Others have come to different conclusions regarding the relative benefits of applying good faith and fair dealing. In another common law country, it has been argued that the doctrine is neither required nor necessary for the proper operation of New Zealand contract law. The difficulty in arriving at a common definition for the doctrine, its differing application in distinct areas of the law, and justifications of its theoretical underpinnings that vary country by country are all arguments put forward to demonstrate the impracticality of relying on it. Reasons for why the doctrine is unnecessary in New Zealand include inter alia that adequate remedies are already in place—statutory, common law, and equitable—to protect contracting parties, the duty would reduce parties’ freedom to contract, the creation of a good faith duty is left to the legislature, the problems created by extending a general duty throughout diverse areas of contract and societal groups who may not need the protection, and a fear of the flood of litigants that will overwhelm the courts arguing a breach of good faith. Though these are all valid concerns, Canadian courts may continue to be more influenced by the similar codified rights of Quebec, and the traditional recognition the duty enjoys in American common law when grappling with the exact definition and authority to be extended to good faith in the future.
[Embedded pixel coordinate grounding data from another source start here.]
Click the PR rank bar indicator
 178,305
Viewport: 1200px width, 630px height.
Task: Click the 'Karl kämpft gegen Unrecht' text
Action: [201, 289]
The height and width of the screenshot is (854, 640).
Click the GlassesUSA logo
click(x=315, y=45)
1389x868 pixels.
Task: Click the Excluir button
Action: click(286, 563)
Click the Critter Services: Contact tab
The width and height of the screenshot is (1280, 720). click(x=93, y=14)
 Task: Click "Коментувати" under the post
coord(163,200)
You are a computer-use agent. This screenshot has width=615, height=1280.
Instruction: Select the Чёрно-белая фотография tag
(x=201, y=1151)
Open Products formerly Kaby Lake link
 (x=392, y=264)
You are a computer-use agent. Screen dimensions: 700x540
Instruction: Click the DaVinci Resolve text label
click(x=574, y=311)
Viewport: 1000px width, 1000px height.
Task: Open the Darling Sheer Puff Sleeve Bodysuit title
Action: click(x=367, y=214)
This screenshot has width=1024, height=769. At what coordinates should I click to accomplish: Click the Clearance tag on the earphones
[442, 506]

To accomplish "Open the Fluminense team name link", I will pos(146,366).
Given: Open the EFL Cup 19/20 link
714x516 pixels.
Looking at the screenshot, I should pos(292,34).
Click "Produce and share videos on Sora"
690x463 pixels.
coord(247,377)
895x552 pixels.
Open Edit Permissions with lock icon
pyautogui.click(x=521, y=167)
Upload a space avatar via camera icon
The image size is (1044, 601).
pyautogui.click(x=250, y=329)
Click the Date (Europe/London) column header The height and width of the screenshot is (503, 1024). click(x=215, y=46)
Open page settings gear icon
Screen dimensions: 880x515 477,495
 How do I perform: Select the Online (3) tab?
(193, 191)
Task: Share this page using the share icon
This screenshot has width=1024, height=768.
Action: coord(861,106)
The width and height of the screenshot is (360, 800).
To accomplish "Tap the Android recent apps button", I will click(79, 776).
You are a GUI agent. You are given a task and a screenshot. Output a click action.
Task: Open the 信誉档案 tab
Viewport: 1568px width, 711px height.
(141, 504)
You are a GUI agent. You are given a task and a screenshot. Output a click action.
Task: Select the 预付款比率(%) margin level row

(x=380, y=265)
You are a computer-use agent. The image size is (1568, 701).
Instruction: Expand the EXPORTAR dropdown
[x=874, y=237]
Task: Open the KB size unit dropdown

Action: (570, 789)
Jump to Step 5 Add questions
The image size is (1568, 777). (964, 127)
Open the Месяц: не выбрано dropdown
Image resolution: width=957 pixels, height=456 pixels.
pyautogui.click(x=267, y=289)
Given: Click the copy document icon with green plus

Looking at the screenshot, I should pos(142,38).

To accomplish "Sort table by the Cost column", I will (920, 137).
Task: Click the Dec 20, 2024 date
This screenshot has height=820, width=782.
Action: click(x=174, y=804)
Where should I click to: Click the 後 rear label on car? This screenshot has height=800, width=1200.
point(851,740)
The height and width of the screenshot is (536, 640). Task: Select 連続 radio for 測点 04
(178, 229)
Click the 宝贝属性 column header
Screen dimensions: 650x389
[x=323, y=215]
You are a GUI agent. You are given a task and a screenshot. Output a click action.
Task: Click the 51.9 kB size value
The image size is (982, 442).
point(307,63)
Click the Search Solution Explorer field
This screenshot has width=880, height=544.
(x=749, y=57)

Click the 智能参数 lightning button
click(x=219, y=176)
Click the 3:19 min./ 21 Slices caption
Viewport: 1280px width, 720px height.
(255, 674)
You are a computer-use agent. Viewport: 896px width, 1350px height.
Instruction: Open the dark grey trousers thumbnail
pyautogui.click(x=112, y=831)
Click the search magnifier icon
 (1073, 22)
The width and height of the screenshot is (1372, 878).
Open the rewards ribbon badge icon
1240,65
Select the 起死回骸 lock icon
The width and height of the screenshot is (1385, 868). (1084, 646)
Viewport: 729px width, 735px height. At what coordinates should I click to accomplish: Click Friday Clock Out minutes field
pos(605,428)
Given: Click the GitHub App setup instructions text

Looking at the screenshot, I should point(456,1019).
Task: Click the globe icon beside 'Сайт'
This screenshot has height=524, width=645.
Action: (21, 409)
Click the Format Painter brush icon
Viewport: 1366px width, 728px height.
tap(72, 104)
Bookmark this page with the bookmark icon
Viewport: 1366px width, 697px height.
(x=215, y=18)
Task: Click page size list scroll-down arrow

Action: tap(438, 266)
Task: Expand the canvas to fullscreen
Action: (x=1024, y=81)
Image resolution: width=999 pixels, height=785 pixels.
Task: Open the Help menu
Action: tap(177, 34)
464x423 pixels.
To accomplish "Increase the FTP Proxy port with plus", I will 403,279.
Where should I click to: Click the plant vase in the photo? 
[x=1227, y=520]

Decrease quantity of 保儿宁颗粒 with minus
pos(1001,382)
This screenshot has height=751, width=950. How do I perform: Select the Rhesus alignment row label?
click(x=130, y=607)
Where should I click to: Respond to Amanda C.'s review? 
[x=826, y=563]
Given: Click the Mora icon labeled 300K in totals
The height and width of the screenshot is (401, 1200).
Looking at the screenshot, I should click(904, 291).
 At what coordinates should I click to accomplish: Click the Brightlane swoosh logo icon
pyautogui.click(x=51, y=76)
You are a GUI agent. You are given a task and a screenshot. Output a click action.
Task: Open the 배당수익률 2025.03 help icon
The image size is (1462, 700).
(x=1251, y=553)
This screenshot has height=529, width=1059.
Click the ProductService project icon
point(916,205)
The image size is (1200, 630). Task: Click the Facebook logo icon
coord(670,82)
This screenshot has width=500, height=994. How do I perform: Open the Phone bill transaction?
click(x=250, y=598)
Legal claims aside, the class action suit is further complicated by allegations of impropriety on both sides in another Macleans article that more comprehensively addresses the turbulent recent history of the company and the motivations that animate the lawsuit. The lead plaintiff, Archibald Jollymore, is a store owner, former executive vice-president, and cousin of the former owner and co-founder of Tim Hortons, Ron Joyce. The current owners maintain that Joyce is both funding the plaintiffs’ fees in bringing this action and coloring the character of their claims, continuing a power struggle that began soon after Joyce sold the company to U.S.-based Wendy’s in 1995. With other family relationships involved, as well as different contingents of franchisees loyal to either the current or previous owners, the exact determination of what “good faith and fair dealing” means in this context will likely prove pivotal in the disposition of the case. Such an evaluation may have implications beyond this decision, due to the high level of publicity it already enjoys and the possibility of massive damages.

While the outcome of this case may not drastically alter the contract law of Canada, it may well serve as an impetus in further delineating the boundaries of its good faith and fair dealing doctrine. A reliance on the doctrine may move this area of Canadian common law closer to the law of the U.S., in that the duty is broadly recognized but largely uncodified. Whatever the result, effects will certainly be felt among franchisees of Tim Hortons, and possibly those of other Canadian chains. Any impact on the application of good faith and fair dealing in the U.S., or other common law jurisdictions, will be much more difficult to gauge. In a future post, I hope to follow up with new developments in the class action suit, as well as more fully explore distinctions in the doctrine’s application between Canadian and American law.